Click-target data:
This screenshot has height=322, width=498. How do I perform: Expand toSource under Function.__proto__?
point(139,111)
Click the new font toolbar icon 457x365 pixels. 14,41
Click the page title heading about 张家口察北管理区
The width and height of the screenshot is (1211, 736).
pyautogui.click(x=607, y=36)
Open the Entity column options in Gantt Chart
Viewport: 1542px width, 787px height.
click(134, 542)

* [Aim]: Please report how many rows above contain the string "width", giving only the number.

* [Response to the task]: 3